Geef het tekstfragment over de territoriale begrenzing van een verbod bij inbreuk op een gemeenschapsmerk volledig en letterlijk opnieuw weer.

▶ _TEKSTFRAGMENT_
◆ ◆ ◆ ◆

Het Hof heeft beslist dat de gemeenschapsrechter de territoriale werking van het verbod moet begrenzen wanneer deze rechter
‘(…) vaststelt dat de inbreuk of dreigende inbreuk op een gemeenschapsmerk zich beperkt tot één lidstaat of tot een deel van het grondgebied van de Unie, in het bijzonder [1] omdat de eisende partij haar vordering territoriaal heeft begrensd, of [2] omdat de verwerende partij het bewijs levert dat het gebruik van het betrokken teken geen afbreuk doet of kan doen aan de functies van het merk, in het bijzonder om linguïstische redenen’.
Het Hof volgt in grote lijnen de conclusie van A-G Cruz Villalón, die eveneens vindt dat een verbod territoriaal moet kunnen worden beperkt. Ook A-G Sharpston had al geadviseerd dat een rechterlijke beslissing niet ruimer moet worden geformuleerd dan nodig.’ De vrijwillige beperking door de eisende partij spreekt dan ook voor zich. Een eiser kan allerlei redenen hebben een vordering slechts op een bepaald deel van de EU te betrekken. Terecht heeft het Hof dit zonder meer toegestaan.

◆ ◆ ◆ ◆

▶ _GEËXTRAHEERDE GEGEVENS_
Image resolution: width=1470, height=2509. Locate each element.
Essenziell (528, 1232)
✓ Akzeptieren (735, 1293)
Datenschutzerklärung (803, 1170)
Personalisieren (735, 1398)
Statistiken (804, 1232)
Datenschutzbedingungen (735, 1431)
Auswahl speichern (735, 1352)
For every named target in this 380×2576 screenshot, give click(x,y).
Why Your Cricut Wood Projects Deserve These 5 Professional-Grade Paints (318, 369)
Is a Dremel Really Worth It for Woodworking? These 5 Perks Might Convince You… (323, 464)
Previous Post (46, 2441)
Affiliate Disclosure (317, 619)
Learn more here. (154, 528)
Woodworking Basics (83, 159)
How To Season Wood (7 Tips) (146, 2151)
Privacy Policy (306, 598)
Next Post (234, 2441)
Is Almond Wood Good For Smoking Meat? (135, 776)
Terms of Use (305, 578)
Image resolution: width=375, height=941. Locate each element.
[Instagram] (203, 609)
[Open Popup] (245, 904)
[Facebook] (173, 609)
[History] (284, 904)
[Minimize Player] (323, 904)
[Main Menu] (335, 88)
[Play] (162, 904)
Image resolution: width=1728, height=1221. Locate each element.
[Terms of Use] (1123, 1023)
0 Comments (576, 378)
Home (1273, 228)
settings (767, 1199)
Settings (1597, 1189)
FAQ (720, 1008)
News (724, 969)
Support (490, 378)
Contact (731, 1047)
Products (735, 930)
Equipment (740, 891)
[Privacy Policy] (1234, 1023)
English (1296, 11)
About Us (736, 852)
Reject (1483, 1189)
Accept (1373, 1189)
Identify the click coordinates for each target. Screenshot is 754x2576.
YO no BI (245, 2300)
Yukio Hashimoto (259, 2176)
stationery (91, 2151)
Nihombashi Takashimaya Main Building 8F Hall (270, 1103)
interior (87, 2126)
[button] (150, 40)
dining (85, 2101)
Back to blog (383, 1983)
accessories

◆ ◆ ◆ ◆

▶ _UITGEVOERDE OPDRACHT_
Het Hof heeft beslist dat de gemeenschapsrechter de territoriale werking van het verbod moet begrenzen wanneer deze rechter
‘(…) vaststelt dat de inbreuk of dreigende inbreuk op een gemeenschapsmerk zich beperkt tot één lidstaat of tot een deel van het grondgebied van de Unie, in het bijzonder [1] omdat de eisende partij haar vordering territoriaal heeft begrensd, of [2] omdat de verwerende partij het bewijs levert dat het gebruik van het betrokken teken geen afbreuk doet of kan doen aan de functies van het merk, in het bijzonder om linguïstische redenen’.
Het Hof volgt in grote lijnen de conclusie van A-G Cruz Villalón, die eveneens vindt dat een verbod territoriaal moet kunnen worden beperkt. Ook A-G Sharpston had al geadviseerd dat een rechterlijke beslissing niet ruimer moet worden geformuleerd dan nodig.’ De vrijwillige beperking door de eisende partij spreekt dan ook voor zich. Een eiser kan allerlei redenen hebben een vordering slechts op een bepaald deel van de EU te betrekken. Terecht heeft het Hof dit zonder meer toegestaan.